Accessible online learning in the legal landscape

7.2 million (15%) of all public school students ages 3–21 received special education services under IDEA in 2020–21.

And from a legal perspective, digital accessibility in online learning shouldn’t be taken lightly. The U.S. Department of Education’s Office of Civil Rights and the U.S. DOJ’s Civil Rights Division recently collaborated on a letter that increases public awareness of joint efforts to address obstacles to online education services. It specifically covers initiatives and activities funded by colleges, universities, and other academic institutions.

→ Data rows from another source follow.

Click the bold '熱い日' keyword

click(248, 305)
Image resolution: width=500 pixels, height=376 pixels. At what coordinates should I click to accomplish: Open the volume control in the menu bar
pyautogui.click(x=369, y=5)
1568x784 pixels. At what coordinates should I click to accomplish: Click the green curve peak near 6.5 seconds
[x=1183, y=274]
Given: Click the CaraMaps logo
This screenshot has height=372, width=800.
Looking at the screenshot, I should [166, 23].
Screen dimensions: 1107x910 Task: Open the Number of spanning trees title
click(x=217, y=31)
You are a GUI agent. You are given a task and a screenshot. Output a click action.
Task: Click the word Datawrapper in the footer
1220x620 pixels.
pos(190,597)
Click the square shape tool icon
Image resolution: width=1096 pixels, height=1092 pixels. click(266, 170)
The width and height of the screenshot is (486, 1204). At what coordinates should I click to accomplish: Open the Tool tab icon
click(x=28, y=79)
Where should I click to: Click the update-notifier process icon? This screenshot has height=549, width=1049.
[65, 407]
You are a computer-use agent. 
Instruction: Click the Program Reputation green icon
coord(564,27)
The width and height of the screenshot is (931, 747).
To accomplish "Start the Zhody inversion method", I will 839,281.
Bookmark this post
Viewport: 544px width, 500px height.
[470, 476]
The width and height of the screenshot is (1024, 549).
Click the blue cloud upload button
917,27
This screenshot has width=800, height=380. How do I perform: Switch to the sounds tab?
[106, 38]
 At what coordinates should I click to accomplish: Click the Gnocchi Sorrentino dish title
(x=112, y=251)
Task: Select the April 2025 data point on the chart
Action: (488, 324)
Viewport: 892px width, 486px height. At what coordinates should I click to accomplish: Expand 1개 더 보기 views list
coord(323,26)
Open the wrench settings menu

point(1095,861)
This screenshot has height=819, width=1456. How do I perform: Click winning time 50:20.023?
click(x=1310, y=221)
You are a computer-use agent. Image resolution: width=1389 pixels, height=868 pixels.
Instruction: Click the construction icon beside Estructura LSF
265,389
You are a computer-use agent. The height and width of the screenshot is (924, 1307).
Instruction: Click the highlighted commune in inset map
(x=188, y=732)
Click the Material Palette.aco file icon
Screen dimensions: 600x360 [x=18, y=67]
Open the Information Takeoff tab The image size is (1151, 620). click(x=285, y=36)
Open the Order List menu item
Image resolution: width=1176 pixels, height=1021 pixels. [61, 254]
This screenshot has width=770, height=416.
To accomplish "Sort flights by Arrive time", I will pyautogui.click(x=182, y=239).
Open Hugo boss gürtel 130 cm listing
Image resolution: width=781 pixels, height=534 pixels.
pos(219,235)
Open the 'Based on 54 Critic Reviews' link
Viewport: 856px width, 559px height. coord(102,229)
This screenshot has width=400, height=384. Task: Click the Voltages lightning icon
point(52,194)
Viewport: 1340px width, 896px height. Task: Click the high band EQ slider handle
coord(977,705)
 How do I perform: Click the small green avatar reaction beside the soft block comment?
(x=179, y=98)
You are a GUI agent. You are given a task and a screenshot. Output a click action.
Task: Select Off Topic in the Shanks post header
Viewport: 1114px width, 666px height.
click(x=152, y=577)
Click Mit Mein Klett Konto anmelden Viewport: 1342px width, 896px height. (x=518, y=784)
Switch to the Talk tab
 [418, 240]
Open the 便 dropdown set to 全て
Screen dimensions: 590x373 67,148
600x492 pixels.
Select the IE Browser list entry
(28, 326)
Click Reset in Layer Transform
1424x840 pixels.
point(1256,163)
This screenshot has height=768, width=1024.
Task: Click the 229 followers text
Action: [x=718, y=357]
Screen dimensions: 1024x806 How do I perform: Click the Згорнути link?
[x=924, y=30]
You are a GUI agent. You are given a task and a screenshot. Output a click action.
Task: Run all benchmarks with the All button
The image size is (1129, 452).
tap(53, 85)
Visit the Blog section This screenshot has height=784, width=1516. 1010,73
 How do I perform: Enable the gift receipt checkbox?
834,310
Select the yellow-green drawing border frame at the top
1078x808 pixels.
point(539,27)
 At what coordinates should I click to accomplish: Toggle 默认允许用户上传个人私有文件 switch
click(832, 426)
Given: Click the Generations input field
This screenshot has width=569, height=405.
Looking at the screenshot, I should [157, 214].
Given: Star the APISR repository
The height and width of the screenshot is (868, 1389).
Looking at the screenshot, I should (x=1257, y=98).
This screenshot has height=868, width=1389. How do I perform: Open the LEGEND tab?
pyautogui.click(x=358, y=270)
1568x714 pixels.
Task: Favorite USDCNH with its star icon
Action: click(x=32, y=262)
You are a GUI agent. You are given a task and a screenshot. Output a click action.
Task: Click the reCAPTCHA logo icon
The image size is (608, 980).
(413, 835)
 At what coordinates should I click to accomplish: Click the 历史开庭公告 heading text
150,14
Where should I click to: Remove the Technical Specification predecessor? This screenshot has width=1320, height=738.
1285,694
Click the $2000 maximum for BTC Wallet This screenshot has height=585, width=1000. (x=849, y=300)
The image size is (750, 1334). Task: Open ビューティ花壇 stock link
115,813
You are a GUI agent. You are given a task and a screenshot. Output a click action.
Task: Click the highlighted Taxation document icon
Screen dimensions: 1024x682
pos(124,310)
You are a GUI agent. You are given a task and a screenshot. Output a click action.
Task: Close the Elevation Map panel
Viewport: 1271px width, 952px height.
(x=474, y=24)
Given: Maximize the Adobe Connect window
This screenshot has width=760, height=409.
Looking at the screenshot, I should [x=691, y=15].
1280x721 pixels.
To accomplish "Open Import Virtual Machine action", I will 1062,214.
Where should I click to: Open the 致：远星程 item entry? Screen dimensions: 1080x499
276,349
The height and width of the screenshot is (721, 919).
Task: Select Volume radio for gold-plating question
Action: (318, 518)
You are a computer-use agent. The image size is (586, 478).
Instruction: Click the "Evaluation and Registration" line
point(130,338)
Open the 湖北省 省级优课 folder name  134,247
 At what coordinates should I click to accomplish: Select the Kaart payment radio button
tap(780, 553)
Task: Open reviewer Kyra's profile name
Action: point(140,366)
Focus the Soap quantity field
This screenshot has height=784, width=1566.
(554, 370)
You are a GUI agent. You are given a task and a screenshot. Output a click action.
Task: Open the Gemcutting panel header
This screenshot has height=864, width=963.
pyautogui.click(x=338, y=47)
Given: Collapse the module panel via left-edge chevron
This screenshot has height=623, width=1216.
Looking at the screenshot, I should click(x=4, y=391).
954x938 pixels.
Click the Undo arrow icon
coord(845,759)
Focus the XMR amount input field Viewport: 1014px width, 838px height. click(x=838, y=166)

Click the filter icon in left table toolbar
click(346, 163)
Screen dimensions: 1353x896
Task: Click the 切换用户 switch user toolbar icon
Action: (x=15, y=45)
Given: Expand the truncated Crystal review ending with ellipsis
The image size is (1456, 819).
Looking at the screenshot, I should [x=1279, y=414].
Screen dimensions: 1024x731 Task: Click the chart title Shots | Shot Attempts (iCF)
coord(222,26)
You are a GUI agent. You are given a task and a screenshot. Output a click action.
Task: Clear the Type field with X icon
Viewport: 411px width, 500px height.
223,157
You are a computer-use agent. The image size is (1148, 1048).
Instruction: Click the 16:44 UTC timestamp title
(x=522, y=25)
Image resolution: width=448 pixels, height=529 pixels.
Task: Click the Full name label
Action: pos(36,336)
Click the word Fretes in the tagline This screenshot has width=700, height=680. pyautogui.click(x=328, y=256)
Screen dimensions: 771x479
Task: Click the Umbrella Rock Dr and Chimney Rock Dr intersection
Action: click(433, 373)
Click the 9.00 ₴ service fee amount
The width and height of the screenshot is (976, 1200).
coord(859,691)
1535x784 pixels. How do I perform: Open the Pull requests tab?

The information and technology are readily available to make online learning fair for everyone. So, it’s time for online high school programs, online schools, colleges, and all online courses to embrace inclusivity. It’s the right choice for educators, the right choice for learners, and the right choice to make the world a better place.   

UserWay: helping make online learning accessible

Online education has never been more critical, and it needs digital accessibility to ensure learners of every ability have a fair chance to succeed. UserWay’s AI-powered accessibility widget can help customize user experience, reducing and even removing barriers to drive inclusive online learning. With just one click, any student and learner can select the profile to simplify and enhance engagement & interaction with online learning environments.

Answers to Common FAQs

Why is digital accessibility essential for online school programs & online learning?

Students with disabilities gain equal access to educational technology and materials. Accessibility of online courses can also increase student and employee engagement, broadening their opportunities for academic, personal, and professional growth & success. Academic institutions and businesses also gain a competitive edge, positioning themselves as leaders of innovation and equitable online learning.

What can online school programs do to increase digital accessibility?

By creating an online learning environment that conforms to web accessibility best practices and guidelines, organizations can help provide digitally accessible online learning experiences. Students of all backgrounds can engage with educational materials and learn more and better with inclusivity prioritized. Integrating key design and interactivity elements with assistive technology can give students with disabilities and diverse learning needs a barrier-free learning experience.  

What are some key digital accessibility elements & assistive technologies that can enhance online learning experiences?

Online courses that strive towards creating an inclusive digital learning environment can focus on optimizing accessibility of digital learning environments with inclusive design. Implementing inclusivity best practices for a digitally accessible learning environment can improve everyone’s UX.

Optimize visual and audio resources for students with visual and hearing impairments by including image alt text, transcripts, and closed captions. Integrate a web accessibility solution for a cost-effective way to give users with disabilities an equal opportunity to learn effectively online.

A comprehensive web accessibility widgets can offer:

  • Voice navigation and screen reader
  • Visual guide of content
  • Enlarged cursor
  • Zoom and magnification
  • Layout adjustments to view of web pages

And, much more.

Digital accessibility solutions also benefit learners with disabilities like dyslexia or conditions like ADHD. Students with motoric and cognitive disabilities can also enjoy better interaction with online learning environments with a web accessibility solution, along with assistive technologies like keyboard navigation.